# WHAT YOU NEED TO DO:
Report how many lines in the data include the string "Viewport", and add nothing else.
Top of INFORMATION PROVIDED
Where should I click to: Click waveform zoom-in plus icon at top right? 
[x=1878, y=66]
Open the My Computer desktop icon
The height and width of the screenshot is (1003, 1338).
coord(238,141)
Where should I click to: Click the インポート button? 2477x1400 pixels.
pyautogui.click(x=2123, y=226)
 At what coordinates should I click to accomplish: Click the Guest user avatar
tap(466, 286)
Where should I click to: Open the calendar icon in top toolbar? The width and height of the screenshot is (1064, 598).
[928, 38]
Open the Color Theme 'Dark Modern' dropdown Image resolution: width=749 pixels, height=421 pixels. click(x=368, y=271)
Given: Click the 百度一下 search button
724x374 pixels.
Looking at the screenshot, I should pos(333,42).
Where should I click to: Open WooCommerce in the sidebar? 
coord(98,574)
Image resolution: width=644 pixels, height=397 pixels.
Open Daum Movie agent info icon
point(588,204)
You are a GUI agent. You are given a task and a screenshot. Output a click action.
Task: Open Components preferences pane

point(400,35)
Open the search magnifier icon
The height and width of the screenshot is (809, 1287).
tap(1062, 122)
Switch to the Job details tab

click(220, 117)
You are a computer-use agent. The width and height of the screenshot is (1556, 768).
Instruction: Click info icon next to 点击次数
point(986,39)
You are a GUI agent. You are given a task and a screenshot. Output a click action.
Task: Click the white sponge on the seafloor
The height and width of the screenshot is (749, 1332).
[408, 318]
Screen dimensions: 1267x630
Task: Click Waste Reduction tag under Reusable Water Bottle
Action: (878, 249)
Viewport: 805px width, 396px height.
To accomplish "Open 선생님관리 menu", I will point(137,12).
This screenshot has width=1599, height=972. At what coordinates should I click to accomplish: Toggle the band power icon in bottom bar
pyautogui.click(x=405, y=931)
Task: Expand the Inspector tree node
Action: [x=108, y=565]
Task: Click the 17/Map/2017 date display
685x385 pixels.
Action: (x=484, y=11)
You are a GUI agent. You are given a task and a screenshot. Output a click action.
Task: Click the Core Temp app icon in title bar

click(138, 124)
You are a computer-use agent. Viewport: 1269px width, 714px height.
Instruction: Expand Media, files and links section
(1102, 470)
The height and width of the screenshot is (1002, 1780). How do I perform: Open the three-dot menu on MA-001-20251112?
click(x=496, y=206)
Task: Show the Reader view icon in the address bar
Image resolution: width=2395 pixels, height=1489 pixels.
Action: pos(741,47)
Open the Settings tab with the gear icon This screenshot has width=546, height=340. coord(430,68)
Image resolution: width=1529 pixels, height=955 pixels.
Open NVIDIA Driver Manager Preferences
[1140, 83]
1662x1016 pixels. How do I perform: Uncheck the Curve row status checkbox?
Bottom of INFORMATION PROVIDED
# EXERCISE RESULT:
2